Goethe-University of Frankfurt, Germany

Title: Multi-target approach to anti-inflammatory drugs – in silico and medicinal chemistry

Biography

Eugen Proschak has completed his PhDin 2008 from Goethe-University of Frankfurt. He is Junior Professor of Drug Design in Frankfurt and is leading an interdisciplinary research group. He has published more than 60 papers in reputed journals. His main research interest is design of multi-target drugs supported by in silico and fragment-based drug discovery

Abstract

The “one drug – one target – one disease“paradigm in drug discovery has been reconsidered during the last decade. This paradigm change was mainly caused by high attrition rates in drug approvals due to toxicity and lack of efficacy. Dual or multi-target ligands have several advantages compared with selective compounds, including improved efficacy and more simple pharmacokinetic and pharmacodynamic properties in comparison to the combination of several drugs. Unfortunately, the rational design of polypharmacological compounds is a rather hard task and not well established. Previous studies established a synergistic inflammatory effect resulting from inhibition of 5-lipoxygenase (5-LO) or cyclooxygenases in combination with soluble epoxide hydrolase (sEH). In this study we apply different design strategies to yield dual 5-LO/sEH inhibitors for treatment of inflammation. We present three methodic approaches to design dual inhibitors of 5-LO and sEH. In our first study, we connected previously pubished 5-LO and sEHpharmacophores, an imidazo-[1,2a]-pyridine core with an aryl urea moiety via flexible propyl linker. The second study contains the discovery of a benzimidazole-based dual 5-LO/sEH inhibitor by means of in silico screening.

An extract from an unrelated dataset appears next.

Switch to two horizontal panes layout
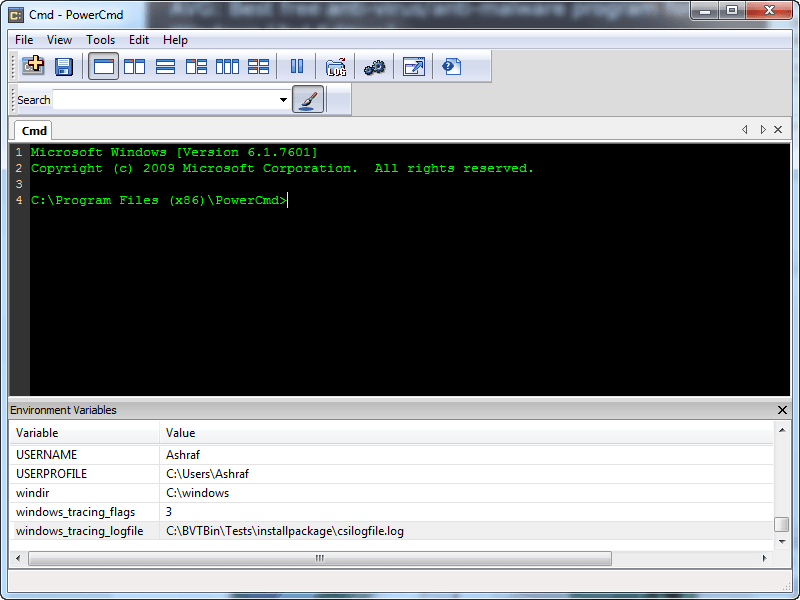point(166,67)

The strategy of the virtual screening protocol was an exhaustive pairwise evaluation of pharmacophore models for both targets to obtain a dual-target pharmacophore model. Our last study deals with the development of a fragment based strategy for dual-target drug discovery. Here, we applied a modified self-organizing map algorithm for in silico recognition of molecular fragments binding both targets. The predicted properties were confirmed by complementary screening techniques: STD-NMR and enzyme assay. A variety of dual fragments active in both complementary assays could be obtained using self-organizing maps, which was optimized towards nanomolar inhibitory activity against both targets.